◆ Work to be completed
Would you print the records below without changing anything?

━━━━━ Source information ━━━━━

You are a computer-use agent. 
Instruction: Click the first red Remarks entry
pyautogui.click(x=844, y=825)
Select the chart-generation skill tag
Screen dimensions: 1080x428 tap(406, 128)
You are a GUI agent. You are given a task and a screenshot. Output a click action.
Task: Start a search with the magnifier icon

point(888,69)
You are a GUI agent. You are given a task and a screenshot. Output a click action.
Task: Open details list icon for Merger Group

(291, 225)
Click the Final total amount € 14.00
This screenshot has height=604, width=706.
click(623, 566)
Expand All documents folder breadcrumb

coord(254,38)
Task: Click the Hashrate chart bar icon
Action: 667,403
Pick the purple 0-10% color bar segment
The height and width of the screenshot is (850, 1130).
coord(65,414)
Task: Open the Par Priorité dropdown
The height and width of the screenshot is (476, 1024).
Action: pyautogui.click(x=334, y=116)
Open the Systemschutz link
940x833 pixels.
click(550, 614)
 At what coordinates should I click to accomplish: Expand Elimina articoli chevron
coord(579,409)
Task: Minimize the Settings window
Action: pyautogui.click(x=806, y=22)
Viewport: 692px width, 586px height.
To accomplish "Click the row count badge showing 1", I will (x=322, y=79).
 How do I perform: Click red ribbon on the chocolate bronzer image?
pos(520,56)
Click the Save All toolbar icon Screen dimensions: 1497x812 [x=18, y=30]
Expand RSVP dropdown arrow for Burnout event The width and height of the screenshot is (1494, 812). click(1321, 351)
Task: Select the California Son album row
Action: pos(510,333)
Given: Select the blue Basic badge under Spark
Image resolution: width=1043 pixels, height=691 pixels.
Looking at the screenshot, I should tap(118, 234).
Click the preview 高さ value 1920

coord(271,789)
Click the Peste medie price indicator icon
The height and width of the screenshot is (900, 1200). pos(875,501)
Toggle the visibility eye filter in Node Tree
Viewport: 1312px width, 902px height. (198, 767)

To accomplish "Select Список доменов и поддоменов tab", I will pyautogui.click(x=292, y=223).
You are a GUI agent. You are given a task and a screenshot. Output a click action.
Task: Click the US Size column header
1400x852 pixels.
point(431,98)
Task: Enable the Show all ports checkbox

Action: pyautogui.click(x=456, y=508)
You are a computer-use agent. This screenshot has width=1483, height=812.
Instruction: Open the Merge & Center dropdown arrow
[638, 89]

━━━━━

◆ Answer to the problem
You are a computer-use agent. 
Instruction: Click the first red Remarks entry
pyautogui.click(x=844, y=825)
Select the chart-generation skill tag
Screen dimensions: 1080x428 tap(406, 128)
You are a GUI agent. You are given a task and a screenshot. Output a click action.
Task: Start a search with the magnifier icon

point(888,69)
You are a GUI agent. You are given a task and a screenshot. Output a click action.
Task: Open details list icon for Merger Group

(291, 225)
Click the Final total amount € 14.00
This screenshot has height=604, width=706.
click(623, 566)
Expand All documents folder breadcrumb

coord(254,38)
Task: Click the Hashrate chart bar icon
Action: 667,403
Pick the purple 0-10% color bar segment
The height and width of the screenshot is (850, 1130).
coord(65,414)
Task: Open the Par Priorité dropdown
The height and width of the screenshot is (476, 1024).
Action: pyautogui.click(x=334, y=116)
Open the Systemschutz link
940x833 pixels.
click(550, 614)
 At what coordinates should I click to accomplish: Expand Elimina articoli chevron
coord(579,409)
Task: Minimize the Settings window
Action: pyautogui.click(x=806, y=22)
Viewport: 692px width, 586px height.
To accomplish "Click the row count badge showing 1", I will (x=322, y=79).
 How do I perform: Click red ribbon on the chocolate bronzer image?
pos(520,56)
Click the Save All toolbar icon Screen dimensions: 1497x812 [x=18, y=30]
Expand RSVP dropdown arrow for Burnout event The width and height of the screenshot is (1494, 812). click(1321, 351)
Task: Select the California Son album row
Action: pos(510,333)
Given: Select the blue Basic badge under Spark
Image resolution: width=1043 pixels, height=691 pixels.
Looking at the screenshot, I should tap(118, 234).
Click the preview 高さ value 1920

coord(271,789)
Click the Peste medie price indicator icon
The height and width of the screenshot is (900, 1200). pos(875,501)
Toggle the visibility eye filter in Node Tree
Viewport: 1312px width, 902px height. (198, 767)

To accomplish "Select Список доменов и поддоменов tab", I will pyautogui.click(x=292, y=223).
You are a GUI agent. You are given a task and a screenshot. Output a click action.
Task: Click the US Size column header
1400x852 pixels.
point(431,98)
Task: Enable the Show all ports checkbox

Action: pyautogui.click(x=456, y=508)
You are a computer-use agent. This screenshot has width=1483, height=812.
Instruction: Open the Merge & Center dropdown arrow
[638, 89]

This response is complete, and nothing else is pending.